Maintenance and availability
In this section, the availability and maintenance operations executed in case of major disruptions are described.
AIchor healthcheck
Two main pillar on the engine side might require troubleshooting:
AIchor Project The status of a project is displayed on the UI (Admin view). If there are issues with a specific project and a troubleshoot is needed, the below details need to be checked:
- Project XRD (IaaC resource) which is InstaDeep responsibility
- Webhook is created on VCS and no errors are displayed which is the administrator responsibility (and liaise with VCS Administrator)
AIchor Engine The status of the engine is displayed on the UI. If the status is ready and there are suspicions on a specific engine, the Crossplane resource XRD related to the engine needs to be checked by InstaDeep.

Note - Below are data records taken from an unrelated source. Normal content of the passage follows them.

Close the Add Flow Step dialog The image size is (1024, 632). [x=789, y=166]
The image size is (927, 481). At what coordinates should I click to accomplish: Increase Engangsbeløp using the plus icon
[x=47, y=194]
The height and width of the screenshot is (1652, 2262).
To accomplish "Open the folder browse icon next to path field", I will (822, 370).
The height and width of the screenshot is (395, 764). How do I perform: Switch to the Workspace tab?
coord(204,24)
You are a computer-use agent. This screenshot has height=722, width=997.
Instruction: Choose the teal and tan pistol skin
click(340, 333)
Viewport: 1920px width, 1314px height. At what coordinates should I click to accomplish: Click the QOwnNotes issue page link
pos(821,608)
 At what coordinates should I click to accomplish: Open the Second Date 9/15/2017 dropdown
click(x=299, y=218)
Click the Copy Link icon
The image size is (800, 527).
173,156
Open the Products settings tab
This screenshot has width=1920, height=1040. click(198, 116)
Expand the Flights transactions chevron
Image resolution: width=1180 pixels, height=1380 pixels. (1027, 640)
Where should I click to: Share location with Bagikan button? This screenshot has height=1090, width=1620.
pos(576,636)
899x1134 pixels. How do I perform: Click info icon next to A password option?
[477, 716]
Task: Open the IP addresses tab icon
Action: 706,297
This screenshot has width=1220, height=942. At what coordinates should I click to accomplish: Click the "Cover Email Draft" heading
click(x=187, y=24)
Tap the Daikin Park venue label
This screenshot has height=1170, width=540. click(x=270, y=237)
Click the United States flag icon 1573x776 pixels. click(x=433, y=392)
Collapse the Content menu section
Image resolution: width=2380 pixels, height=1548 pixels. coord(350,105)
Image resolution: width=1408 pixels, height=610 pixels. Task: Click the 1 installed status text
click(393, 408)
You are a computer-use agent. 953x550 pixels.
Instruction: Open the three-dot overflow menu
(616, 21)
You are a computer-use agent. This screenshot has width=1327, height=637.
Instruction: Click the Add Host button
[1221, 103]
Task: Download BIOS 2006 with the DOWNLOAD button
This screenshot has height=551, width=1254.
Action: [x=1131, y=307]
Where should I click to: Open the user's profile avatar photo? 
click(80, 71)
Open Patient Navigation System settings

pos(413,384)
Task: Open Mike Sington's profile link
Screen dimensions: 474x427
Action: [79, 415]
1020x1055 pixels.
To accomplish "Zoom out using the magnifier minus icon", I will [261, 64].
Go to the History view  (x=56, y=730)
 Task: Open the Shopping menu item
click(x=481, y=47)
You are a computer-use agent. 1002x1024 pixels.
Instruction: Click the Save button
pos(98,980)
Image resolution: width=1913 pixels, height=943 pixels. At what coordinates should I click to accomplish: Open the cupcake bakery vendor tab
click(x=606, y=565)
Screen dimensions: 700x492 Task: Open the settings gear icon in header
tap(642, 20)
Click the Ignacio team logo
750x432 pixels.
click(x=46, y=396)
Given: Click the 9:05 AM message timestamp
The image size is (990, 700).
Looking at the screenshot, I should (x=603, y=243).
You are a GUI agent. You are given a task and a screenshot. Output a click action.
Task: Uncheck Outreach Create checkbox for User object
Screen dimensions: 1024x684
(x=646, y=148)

AIchor highly available architecture
AIchor's architecture follows a control plane/data plane model, meaning that the control plane and data plane are largely independent of each other.
The control plane hosts central components like the UI, API, database, etc, while the data plane handles the actual processing and workload.
This separation allows for efficient scalability, flexibility, and modularity in AIchor's system design, ensuring that each component can operate and evolve with minimal interdependence.
While the control plane is a kubernetes cluster, the data plane or engine can be a kubernetes cluster or another managed service that is able to host workload execution.
Recovering AIchor services
In the event of a major incident or security breach, redeploying AIchor from Infrastructure as Code (IaaC) is designed to be swift and efficient, with the entire process typically taking up to 1 hour. This allows for rapid recovery and restoration of the system with minimal downtime.
Once the Control plane is up and running, engines can then be re-created or re-imported on the considered organizations.
The Database is backed up continuously and can be restored within 30 minutes.
AWS
On AWS, the control plane is EKS based so highly available as managed service on multi-availability zones. But even in the case of major issue on EKS, restoring the control plane lasts up to 1 hour with a restore of the database.
The above applied to EKS engine as data plane since it is the same managed service. In case of a major issue, we distinguish 2 cases:
- Imported EKS: If the EKS engine was imported on AIchor, it is the customer responsibility to re-deploy it before importing it again.
- Created EKS: If the EKS engine was created, a new engine can be deployed from AIchor UI.
In both cases, running experiments should fail de facto but, if the control plane was not affected, logs and metrics are persisted on AIchor.